Start of Data shown
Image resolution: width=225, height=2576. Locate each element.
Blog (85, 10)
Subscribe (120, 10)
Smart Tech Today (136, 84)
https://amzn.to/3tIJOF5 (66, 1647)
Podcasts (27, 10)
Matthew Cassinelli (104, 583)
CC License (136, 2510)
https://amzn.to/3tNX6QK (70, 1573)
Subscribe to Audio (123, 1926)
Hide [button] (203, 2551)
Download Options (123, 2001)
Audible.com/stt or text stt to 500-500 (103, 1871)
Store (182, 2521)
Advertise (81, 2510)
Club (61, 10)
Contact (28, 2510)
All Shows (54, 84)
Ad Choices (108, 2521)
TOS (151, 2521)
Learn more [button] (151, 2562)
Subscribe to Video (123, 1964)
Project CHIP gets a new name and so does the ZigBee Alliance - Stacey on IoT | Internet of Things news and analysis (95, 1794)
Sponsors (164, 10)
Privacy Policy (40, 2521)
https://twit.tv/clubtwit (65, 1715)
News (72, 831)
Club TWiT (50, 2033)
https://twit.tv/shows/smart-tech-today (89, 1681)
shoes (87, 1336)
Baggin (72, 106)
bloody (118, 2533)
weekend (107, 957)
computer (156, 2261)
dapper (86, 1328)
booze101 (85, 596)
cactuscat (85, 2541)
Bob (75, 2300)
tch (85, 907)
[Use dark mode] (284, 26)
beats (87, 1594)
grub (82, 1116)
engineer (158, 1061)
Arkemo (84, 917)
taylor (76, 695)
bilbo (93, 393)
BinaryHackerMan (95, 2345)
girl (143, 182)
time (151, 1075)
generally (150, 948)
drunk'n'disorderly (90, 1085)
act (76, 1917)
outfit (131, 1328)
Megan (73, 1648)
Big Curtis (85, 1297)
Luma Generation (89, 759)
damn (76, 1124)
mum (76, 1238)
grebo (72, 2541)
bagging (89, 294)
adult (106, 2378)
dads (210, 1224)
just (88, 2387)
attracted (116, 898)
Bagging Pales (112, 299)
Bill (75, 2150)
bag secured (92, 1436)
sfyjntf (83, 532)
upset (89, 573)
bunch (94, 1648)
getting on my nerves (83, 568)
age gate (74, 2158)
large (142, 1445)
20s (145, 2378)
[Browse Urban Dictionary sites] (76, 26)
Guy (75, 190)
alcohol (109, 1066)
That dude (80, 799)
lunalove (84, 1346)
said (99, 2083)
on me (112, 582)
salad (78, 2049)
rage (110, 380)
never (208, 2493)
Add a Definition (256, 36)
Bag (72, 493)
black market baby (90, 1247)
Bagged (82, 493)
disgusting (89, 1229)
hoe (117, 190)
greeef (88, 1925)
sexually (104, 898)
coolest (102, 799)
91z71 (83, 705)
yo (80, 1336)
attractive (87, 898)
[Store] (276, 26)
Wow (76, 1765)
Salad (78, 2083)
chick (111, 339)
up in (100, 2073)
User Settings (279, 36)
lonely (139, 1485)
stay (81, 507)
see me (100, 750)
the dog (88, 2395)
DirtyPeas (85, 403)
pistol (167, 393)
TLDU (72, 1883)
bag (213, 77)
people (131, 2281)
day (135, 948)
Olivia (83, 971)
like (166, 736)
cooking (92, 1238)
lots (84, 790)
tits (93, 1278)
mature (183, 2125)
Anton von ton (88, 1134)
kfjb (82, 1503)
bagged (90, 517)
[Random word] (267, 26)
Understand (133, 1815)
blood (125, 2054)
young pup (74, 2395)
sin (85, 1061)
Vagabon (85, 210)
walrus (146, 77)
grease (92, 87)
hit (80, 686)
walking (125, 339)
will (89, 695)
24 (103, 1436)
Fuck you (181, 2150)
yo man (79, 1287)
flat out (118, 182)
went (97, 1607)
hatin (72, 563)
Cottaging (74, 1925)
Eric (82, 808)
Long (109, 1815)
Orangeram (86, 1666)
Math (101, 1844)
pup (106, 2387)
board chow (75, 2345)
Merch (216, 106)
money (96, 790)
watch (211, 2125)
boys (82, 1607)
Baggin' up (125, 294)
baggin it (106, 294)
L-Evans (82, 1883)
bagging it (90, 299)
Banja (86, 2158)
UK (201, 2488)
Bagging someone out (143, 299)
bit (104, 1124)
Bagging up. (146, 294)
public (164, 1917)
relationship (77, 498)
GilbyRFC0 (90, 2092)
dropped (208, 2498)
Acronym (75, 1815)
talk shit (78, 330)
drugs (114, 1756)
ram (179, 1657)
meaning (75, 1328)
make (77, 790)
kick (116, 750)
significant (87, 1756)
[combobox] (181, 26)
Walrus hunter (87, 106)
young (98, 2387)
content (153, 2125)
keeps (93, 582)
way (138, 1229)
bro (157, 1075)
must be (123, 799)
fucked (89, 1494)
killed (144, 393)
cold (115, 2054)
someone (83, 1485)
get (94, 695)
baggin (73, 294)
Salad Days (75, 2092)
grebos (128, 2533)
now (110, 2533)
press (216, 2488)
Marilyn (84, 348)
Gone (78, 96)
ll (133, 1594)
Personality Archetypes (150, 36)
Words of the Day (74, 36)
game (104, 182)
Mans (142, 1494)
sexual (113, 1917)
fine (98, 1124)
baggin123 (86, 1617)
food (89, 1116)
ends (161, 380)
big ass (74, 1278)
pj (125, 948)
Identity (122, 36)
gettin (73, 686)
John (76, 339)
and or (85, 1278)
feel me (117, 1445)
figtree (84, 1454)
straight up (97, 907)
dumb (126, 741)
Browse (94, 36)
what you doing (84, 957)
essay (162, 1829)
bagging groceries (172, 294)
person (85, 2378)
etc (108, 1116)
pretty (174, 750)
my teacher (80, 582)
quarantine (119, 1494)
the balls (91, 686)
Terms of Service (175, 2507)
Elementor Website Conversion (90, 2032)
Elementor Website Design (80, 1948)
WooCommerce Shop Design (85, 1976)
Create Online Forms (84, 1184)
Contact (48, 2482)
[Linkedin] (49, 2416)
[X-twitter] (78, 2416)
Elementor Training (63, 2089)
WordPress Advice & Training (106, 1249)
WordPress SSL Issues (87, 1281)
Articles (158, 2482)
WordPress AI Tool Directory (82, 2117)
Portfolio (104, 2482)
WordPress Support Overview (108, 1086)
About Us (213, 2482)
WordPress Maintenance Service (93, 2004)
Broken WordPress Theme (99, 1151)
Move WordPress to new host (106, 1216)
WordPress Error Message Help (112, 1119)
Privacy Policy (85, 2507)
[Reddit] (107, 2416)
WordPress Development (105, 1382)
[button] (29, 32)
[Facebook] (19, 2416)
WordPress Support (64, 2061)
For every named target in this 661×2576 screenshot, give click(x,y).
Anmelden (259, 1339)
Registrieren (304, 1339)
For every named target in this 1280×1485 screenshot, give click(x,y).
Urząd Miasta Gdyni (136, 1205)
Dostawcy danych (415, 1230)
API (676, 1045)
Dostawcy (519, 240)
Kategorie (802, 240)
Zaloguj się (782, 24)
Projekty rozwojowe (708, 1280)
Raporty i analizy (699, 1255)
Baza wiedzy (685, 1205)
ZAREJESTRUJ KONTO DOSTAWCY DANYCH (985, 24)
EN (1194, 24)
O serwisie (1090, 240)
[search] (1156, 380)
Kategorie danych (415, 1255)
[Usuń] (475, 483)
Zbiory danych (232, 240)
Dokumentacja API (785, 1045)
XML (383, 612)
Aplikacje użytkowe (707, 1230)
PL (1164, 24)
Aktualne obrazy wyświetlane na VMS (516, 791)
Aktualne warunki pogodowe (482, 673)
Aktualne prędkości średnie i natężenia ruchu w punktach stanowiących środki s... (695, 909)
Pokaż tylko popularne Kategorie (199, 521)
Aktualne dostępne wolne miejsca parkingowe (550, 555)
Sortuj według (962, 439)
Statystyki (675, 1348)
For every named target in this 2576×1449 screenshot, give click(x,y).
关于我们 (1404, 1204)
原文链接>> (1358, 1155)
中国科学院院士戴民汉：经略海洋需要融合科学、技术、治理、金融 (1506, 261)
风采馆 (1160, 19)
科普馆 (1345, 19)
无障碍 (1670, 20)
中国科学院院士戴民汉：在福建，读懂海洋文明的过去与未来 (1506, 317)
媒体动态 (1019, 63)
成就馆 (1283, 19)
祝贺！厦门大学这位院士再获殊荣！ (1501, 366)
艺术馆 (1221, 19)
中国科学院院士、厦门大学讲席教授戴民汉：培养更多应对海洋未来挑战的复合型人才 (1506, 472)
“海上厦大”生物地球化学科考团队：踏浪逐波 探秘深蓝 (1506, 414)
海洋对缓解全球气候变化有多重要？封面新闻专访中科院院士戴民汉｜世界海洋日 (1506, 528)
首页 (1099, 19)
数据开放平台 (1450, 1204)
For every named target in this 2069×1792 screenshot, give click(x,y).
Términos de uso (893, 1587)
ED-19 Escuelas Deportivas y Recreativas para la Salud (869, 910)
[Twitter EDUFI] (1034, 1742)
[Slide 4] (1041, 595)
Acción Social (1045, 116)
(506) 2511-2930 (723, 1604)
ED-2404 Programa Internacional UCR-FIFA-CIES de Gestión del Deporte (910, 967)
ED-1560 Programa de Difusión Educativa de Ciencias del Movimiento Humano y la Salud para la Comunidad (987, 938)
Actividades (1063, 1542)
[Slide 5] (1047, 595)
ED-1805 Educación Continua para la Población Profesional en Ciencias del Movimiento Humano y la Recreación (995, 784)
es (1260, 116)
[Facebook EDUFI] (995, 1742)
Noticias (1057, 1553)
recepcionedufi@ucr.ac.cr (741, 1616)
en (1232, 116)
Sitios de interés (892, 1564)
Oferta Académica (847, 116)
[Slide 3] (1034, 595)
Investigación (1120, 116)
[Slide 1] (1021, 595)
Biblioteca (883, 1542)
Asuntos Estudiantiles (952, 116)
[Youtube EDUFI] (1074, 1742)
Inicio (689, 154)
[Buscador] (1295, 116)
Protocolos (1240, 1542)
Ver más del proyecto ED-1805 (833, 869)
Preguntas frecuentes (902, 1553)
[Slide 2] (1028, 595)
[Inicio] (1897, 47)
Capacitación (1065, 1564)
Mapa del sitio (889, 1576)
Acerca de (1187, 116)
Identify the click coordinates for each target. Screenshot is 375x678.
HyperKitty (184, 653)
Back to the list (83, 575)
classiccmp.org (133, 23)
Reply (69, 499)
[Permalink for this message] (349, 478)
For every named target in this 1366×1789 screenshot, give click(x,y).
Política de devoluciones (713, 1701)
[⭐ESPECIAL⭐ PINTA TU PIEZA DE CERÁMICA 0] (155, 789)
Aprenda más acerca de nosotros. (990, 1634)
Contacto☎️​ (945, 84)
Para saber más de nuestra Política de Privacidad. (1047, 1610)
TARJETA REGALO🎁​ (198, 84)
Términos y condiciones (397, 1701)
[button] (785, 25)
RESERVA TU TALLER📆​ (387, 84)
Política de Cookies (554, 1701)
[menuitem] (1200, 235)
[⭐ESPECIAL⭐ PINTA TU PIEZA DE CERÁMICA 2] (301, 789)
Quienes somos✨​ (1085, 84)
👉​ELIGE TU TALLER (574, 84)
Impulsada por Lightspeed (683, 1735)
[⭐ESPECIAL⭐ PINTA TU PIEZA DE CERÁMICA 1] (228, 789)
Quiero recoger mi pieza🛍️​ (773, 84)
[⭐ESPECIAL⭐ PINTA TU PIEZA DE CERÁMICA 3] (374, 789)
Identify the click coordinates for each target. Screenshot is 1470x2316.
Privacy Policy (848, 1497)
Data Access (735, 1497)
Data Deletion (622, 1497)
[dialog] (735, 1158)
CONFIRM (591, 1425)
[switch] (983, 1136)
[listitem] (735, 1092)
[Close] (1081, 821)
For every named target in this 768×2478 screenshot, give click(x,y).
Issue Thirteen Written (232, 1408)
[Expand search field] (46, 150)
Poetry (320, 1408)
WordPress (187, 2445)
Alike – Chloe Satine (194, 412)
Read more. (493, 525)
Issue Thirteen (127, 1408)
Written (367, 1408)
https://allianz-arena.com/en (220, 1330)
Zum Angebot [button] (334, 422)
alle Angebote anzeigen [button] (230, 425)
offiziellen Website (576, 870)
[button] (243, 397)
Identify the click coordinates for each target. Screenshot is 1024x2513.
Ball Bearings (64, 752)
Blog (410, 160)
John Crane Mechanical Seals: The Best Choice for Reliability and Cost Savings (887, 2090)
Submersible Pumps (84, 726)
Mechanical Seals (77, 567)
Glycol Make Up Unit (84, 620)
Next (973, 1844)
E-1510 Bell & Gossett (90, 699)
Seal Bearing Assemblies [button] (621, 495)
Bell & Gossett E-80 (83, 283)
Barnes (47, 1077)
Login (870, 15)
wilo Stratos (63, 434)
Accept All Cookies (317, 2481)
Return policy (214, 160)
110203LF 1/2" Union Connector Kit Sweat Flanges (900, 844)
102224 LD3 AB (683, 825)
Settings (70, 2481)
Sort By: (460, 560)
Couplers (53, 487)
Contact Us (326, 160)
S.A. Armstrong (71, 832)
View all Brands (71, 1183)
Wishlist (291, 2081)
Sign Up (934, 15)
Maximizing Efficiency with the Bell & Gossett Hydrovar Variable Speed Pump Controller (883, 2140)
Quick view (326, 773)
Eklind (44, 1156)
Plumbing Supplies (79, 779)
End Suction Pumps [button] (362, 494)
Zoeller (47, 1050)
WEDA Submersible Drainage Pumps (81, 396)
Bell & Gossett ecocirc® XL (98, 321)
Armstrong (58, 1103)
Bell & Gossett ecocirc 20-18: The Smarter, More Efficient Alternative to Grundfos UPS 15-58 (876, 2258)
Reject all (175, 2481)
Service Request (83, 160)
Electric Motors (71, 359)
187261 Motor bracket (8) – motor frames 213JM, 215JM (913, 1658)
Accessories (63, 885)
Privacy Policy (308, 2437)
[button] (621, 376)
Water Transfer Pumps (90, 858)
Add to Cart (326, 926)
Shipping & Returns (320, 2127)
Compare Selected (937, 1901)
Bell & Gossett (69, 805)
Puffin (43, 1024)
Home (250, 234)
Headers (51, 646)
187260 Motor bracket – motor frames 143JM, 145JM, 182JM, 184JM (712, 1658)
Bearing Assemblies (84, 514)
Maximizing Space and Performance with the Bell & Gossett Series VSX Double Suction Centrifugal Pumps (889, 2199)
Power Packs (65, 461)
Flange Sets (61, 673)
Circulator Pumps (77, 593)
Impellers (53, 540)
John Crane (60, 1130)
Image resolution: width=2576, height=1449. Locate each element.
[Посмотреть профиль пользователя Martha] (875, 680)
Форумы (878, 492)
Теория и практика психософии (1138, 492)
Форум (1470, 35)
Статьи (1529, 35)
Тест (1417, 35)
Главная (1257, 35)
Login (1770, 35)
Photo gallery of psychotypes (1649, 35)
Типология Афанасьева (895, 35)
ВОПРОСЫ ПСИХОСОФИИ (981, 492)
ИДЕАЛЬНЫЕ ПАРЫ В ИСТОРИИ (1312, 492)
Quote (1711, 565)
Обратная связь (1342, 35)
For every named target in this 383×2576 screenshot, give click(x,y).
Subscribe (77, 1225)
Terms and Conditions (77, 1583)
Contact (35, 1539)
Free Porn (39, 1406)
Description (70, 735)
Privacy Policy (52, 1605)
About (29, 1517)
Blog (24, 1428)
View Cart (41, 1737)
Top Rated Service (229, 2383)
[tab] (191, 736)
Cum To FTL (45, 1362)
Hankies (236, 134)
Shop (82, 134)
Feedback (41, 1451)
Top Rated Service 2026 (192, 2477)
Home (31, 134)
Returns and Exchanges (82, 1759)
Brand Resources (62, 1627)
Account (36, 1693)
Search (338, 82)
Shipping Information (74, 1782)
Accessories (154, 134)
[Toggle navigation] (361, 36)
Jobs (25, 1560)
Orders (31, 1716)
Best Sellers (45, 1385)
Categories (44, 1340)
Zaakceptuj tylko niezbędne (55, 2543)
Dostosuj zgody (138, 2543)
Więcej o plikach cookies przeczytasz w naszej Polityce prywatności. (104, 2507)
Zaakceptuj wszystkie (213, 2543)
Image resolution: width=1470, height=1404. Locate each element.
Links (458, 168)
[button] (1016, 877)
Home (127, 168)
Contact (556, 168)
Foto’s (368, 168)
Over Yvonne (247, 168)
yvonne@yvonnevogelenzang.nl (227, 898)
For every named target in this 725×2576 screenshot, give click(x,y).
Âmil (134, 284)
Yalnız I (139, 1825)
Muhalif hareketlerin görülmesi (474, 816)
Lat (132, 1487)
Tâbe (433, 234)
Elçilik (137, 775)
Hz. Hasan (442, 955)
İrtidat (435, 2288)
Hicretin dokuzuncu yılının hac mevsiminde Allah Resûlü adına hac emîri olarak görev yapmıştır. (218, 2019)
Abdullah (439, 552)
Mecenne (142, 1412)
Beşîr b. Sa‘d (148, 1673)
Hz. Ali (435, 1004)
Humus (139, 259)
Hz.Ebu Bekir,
End of Data shown
Exercise goal: Please print verbatim each line from the first line of the entries above to the line that contains "Subscribe to Audio (123, 1926)", inclusive, and nothing more.

Finished task:
Image resolution: width=225, height=2576. Locate each element.
Blog (85, 10)
Subscribe (120, 10)
Smart Tech Today (136, 84)
https://amzn.to/3tIJOF5 (66, 1647)
Podcasts (27, 10)
Matthew Cassinelli (104, 583)
CC License (136, 2510)
https://amzn.to/3tNX6QK (70, 1573)
Subscribe to Audio (123, 1926)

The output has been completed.